James aveva solo 25 anni. Le medaglie all’onore di guerra che si era guadagnato gli interessavano poco, se non poteva riavere la vista. Visto che i medici non sapevano aiutarlo, se ne andò a Edimburgo a studiare medicina per conto suo. Resosi conto che la cecità era davvero irreversibile, il giovane James se ne fece una ragione. Ma non si piegò all’idea che la sua vita fosse finita lì.

L’unica cosa che lo spingesse avanti, l’unica che tenesse a bada la depressione, era per lui trovarsi in un luogo completamente sconosciuto. Grazie ai suoi altri sensi, che aveva imparato ad acuire, e a una sua personale tecnica di ecolocazione (pare sia stato fra i primi a utilizzare il battito del bastone per determinare il perimetro di un’area), James cominciò a viaggiare. Prima in Europa. Poi in Russia. Poi, in qualunque continente ancora poco esplorato.

James viaggiava sempre esclusivamente da solo. Non conosceva lingue straniere, era praticamente senza soldi, e l’unico attrezzo che portava con sé era una sorta di rudimentale macchina da scrivere. Ma aveva dalla sua una memoria prodigiosa, e un fascino personale unico.

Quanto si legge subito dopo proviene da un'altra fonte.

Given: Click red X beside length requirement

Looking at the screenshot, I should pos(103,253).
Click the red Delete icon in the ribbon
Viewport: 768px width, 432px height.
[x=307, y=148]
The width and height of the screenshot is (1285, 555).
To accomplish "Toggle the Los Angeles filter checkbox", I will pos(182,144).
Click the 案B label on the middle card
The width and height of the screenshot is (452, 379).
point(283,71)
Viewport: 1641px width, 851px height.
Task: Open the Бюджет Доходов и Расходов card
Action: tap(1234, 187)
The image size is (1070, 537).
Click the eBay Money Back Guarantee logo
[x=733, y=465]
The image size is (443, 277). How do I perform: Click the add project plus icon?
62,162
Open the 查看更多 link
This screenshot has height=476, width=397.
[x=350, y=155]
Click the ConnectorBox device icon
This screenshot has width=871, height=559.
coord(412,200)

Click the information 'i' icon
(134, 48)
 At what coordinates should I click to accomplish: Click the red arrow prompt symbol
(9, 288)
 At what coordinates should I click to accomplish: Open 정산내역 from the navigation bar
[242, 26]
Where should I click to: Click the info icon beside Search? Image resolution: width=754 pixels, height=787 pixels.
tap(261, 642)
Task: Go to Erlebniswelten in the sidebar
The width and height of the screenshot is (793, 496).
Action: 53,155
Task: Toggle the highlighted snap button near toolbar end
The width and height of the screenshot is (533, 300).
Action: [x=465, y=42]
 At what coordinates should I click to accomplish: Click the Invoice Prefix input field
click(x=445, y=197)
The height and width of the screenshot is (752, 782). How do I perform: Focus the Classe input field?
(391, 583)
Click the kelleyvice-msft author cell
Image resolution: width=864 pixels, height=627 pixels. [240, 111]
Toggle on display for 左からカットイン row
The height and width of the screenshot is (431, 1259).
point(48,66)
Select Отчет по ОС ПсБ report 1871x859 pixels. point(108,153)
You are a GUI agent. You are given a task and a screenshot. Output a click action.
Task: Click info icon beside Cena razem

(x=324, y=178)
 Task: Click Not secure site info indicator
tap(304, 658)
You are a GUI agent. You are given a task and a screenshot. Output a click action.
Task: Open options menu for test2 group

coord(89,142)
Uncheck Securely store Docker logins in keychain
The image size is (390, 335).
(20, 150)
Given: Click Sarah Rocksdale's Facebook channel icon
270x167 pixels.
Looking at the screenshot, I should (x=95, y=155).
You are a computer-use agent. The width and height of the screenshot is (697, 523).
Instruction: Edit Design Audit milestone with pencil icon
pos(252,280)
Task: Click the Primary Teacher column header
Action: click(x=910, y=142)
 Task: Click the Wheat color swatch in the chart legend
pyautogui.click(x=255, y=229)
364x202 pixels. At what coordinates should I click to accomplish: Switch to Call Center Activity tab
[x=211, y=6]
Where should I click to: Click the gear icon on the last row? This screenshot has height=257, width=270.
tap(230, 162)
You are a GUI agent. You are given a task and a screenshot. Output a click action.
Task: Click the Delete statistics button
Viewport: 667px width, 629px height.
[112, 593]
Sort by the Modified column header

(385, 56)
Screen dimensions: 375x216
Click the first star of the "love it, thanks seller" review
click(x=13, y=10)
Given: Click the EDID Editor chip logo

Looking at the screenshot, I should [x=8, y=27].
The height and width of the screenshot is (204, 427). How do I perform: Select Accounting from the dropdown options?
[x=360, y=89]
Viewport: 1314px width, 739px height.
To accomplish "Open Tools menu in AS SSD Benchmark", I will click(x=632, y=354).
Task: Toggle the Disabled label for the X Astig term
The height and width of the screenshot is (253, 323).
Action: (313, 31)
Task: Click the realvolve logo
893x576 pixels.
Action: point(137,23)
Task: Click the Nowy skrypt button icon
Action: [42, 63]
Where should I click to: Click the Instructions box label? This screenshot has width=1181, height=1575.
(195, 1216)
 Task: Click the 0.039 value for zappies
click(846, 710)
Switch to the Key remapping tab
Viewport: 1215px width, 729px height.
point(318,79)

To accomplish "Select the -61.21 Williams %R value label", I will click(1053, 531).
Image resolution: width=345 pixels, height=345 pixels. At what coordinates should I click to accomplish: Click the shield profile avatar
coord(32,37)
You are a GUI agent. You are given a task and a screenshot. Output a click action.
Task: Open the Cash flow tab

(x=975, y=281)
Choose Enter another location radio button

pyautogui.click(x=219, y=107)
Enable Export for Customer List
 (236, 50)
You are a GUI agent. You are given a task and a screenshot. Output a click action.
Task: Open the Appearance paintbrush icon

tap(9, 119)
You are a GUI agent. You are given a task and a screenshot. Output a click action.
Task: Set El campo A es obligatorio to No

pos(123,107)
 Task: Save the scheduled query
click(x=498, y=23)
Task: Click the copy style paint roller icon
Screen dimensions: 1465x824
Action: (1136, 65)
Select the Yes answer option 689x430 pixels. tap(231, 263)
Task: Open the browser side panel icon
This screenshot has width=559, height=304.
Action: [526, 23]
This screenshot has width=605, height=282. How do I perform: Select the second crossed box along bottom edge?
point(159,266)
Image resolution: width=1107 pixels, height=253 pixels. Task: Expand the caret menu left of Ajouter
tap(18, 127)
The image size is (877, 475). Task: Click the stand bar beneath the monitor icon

E così partì per anni e anni di viaggi e avventure.

Venne catturato in Siberia dalle autorità che lo sospettavano una spia (non potevano credere che la sua cecità fosse autentica); cercò di lanciare una ribellione contro la tratta di schiavi in Africa; cacciò elefanti selvatici a Ceylon; in Cina fu uno dei pochi occidentali a lanciare moniti sulla crescente conflittualità sociale che sarebbe poi sfociata nella ribellione di Taiping; cartografò buona parte dell’Australia allora inesplorata; e i suoi resoconti sulle popolazioni indigene di Zanzibar, Seychelles e Madagascar sono ancora oggi apprezzati dagli antropologi.

Il “viaggiatore cieco”, così veniva chiamato, divenne presto uno scrittore best-seller; poi, scemata la novità, la gente se ne dimenticò. Lui, però, continuò a viaggiare: soltanto un costante cambio di aria e scenario potevano risollevarlo dalla malattia. Sempre senza un soldo, sempre senza grosse conoscenze linguistiche, ma armato di un’incrollabile fiducia nella benevolenza del prossimo, James Holman visitò i quattro angoli del globo fino alla morte, avvenuta a 70 anni. Rimase, fino a buona parte del XX secolo, l’uomo che aveva maggiormente viaggiato della storia. Ancora oggi, in Africa, scorre il fiume Holman, così chiamato in suo onore.

In un’epoca in cui alla gente cieca si dava in mano una ciotola per mendicare, perché venivano considerati totalmente disabili, la figura solitaria di Holman che batteva il suo bastone da passeggio esplorando il continenti più selvaggi e pericolosi doveva avere un’aura quasi soprannaturale; e anche oggi le sue imprese hanno mantenuto un fascino unico.

Per chi conosce l’inglese, la biografia di riferimento è A Sense of The World, di Jason Roberts.